* [WHAT TO WORK ON] Rewrite the stretch of rows from the line containing "Click the Next button" through the end of the rows, putting "Continue" in place of "Next" and changing nothing else. Leave the pictures out of your answer.

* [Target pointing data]
====
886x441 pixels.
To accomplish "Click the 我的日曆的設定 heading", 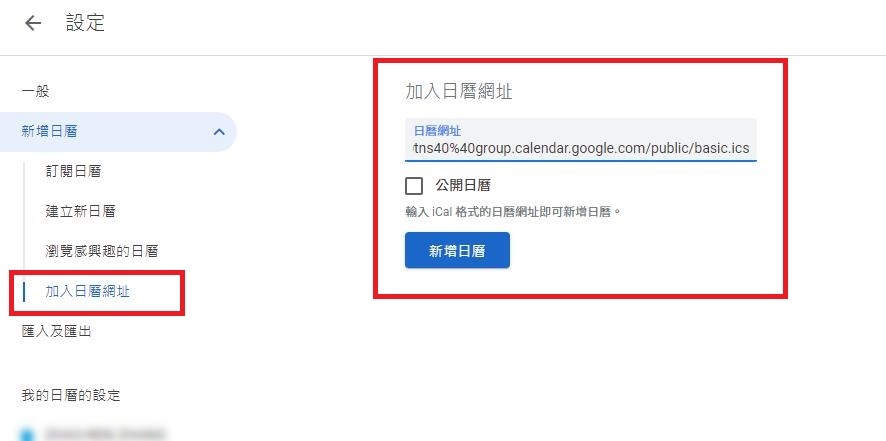I will pos(71,395).
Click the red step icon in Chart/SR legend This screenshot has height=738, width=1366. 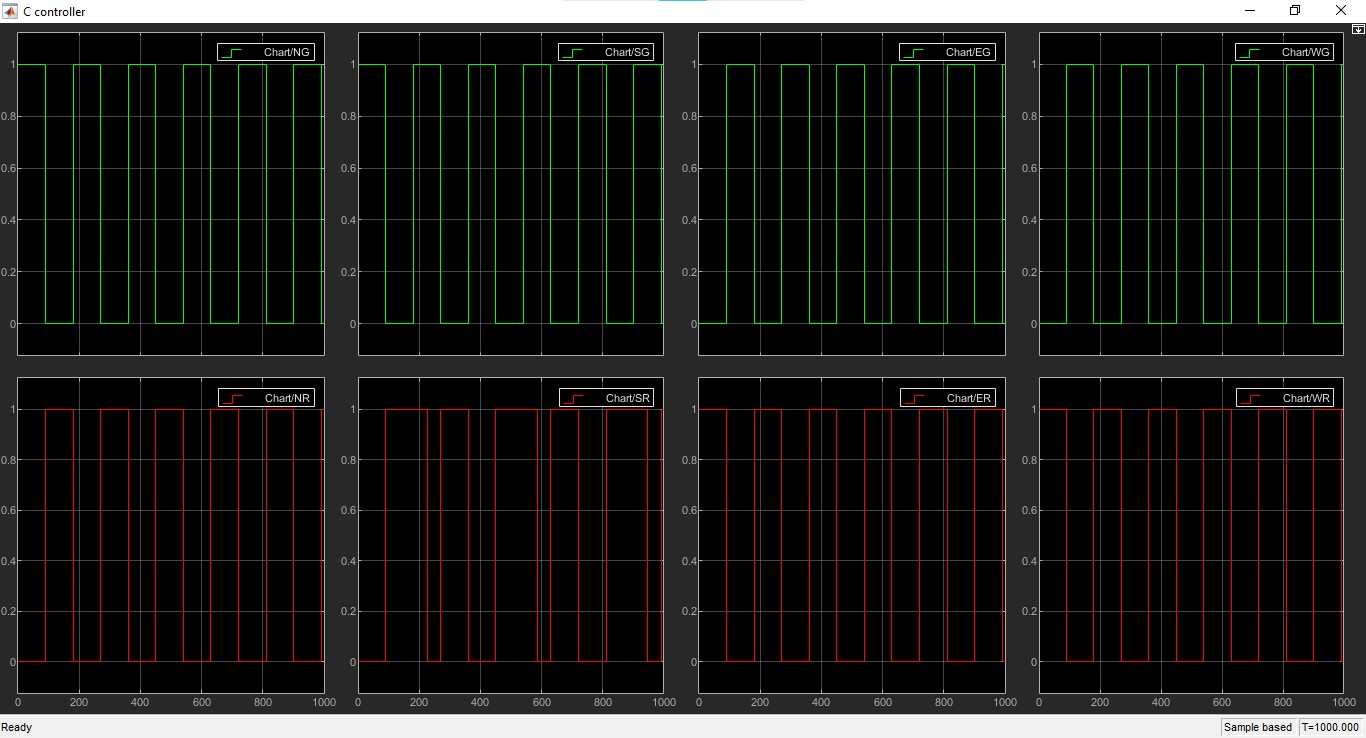pos(572,397)
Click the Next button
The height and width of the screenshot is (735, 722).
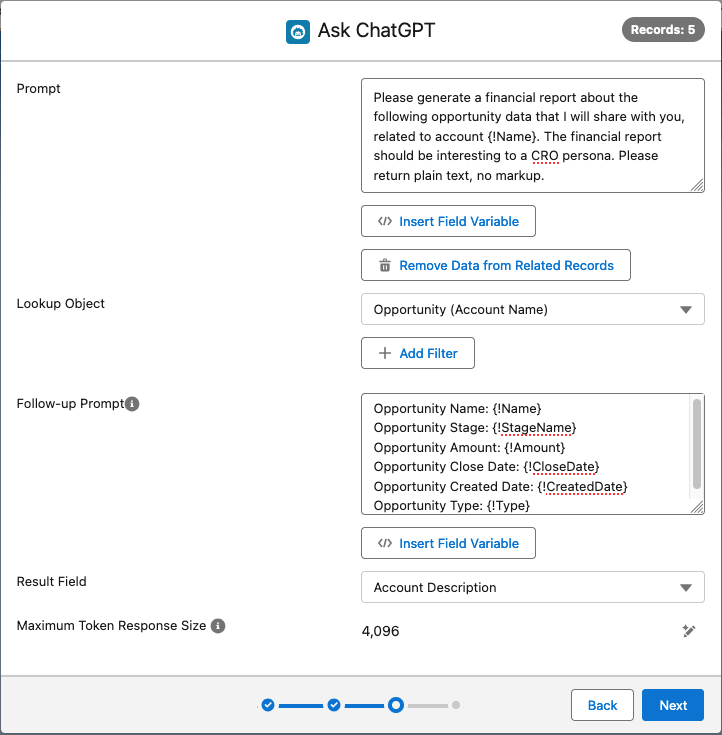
====
* [RESPONSE]
Click the Continue button
The height and width of the screenshot is (735, 722).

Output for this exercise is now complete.